When she married, my ex-husband stopped paying child support. Now he claims he doesn’t have to pay child support or help her with college because when she married she severed his financial obligations.
What is your view?
— J.F. Westboro
Now, the uninitiated might answer that, once the young woman was married, the law considers her an adult and not eligible to receive child support. And that’s correct.
Massachusetts law provides that children can become emancipated by marrying, going into the armed forces and so on.
That makes sense. After all, if she’s old enough to get married and potentially have children of her own, the law should no longer treat her as a child who needs continuing support from her parents. But of course “J.F.’s” daughter only remained married for a year. She got divorced, so how does that affect her status? Surely, once emancipated, always emancipated. Once an adult, one can scarcely go back and become a child again, right?
Wrong. The young woman began life as a child, became an adult when she married and, via divorce, became a child again. It’s not anything that’s known in nature, but no one ever accused family law of making as much sense as nature does. Indeed, as far as the Bay State’s laws go, a child could bounce back and forth between childhood and adulthood many times depending on marital status, military service and the like.
[C]hildren can become unemancipated by getting divorced, being discharged from the armed forces, etc.
And of course, when it comes to paying child support for a daughter who one day is a “child,” the next and adult and the next a “child” again can be pretty daunting.
Parents are on the hook to support their unemancipated children up to age 21 if the child is dependent on the parents for support and living with a parent. If the child is in undergraduate college after age 21, child support continues until the first of her attaining age 23 or earning her undergraduate degree, unless she again marries in the meantime.

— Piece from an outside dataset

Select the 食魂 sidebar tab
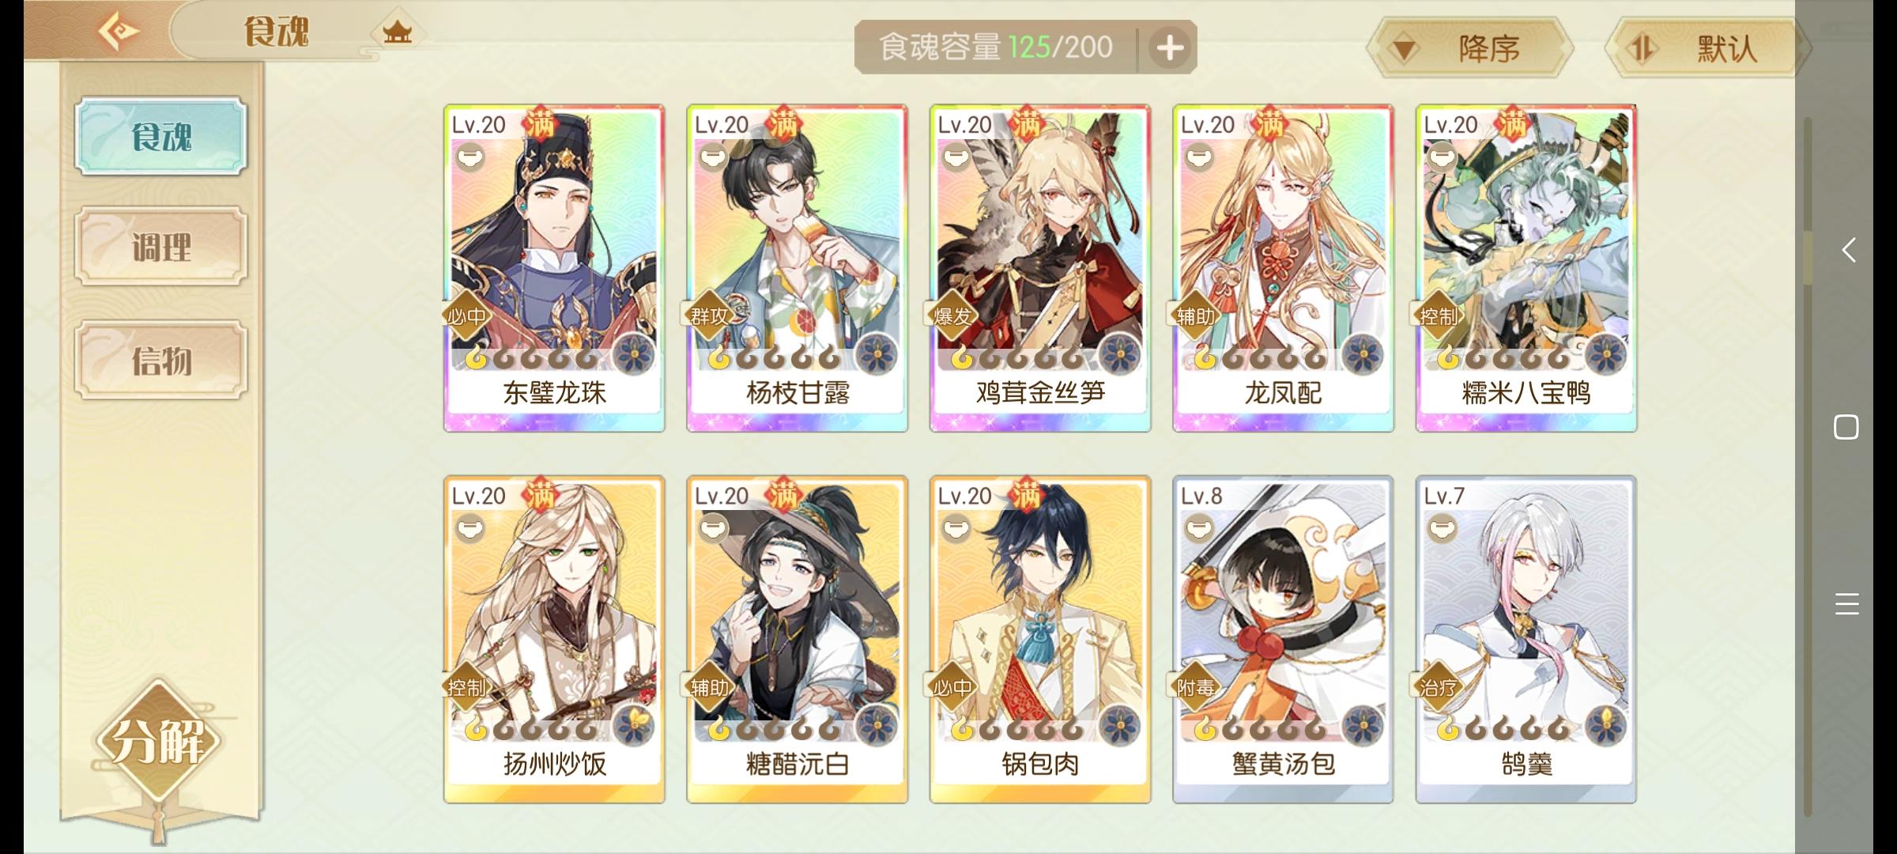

So, if a “child” decides to go to college, parents in Massachusetts must pay to support them irrespective of the fact that, in every other way, they’re considered adults. Can they vote? Yes. Serve in the military? Sure. Purchase alcohol? Of course. Get and hold a job? That too. But when it comes to buying their own socks and underwear, the state considers that to be beyond them. You figure it out.
But beyond that, the entire magic act is absurd. “Now she’s an adult, now she isn’t” makes no sense at all and I suspect it’s not intended to. Decades ago, when states decided to become the sole conduit for child support paid by non-custodial parents to custodial parents, the federal government began offering hefty reimbursements for monies expended on collection efforts. And cases like J.F.’s demonstrate clearly that it is those payments from Washington that distort much of the law on child support. The more money paid in child support, the more money states receive, so, to no one’s surprise, over the years the obligation to pay and the amounts required to be paid have only expanded.
So the age of “children” has gone up an up. You can now be 23 in Massachusetts and be considered a child. Of course that designation is for one purpose and one purpose only. Nowhere else are Bay State citizens of that age considered children. Just think; what if J.F.’s daughter when out and robbed a liquor store at gunpoint, was apprehended and brought before a judge. I wonder how that judge would react if she said “Your honor, I can only be charged and tried as a juvenile. After all, I’m still a child.” The judge would never stop laughing, but in family court, for the purpose of collecting child support, she’s exactly that — a child.
That’s not because a person who’s been married and attended college is, in any real sense of the word, a child in need of her parents’ support. It’s because states want that federal cash flow and they’ll engage in pretty near any legal fiction to keep the floodgates open.
And as usual, the money goes, not to the child, but to the custodial parent. By all that’s sane and reasonable, if J.F.’s ex is required to resume supporting his newly de-emancipated daughter, he should be sending the money to her, not her mother. Yes, she lives with Mom, but as the adults they are, Mom and daughter can agree on how much rent she should pay, what portion of the utility bills, the house insurance, car insurance, etc. Should they be unable to agree and the “child” moves to a different residence, maybe just maybe, Dad can begin paying her directly.
But as things stand now, this is yet another case in which a non-custodial parent can rightly point out that his “child support” is in reality Mom support. It doesn’t get much clearer than in this case.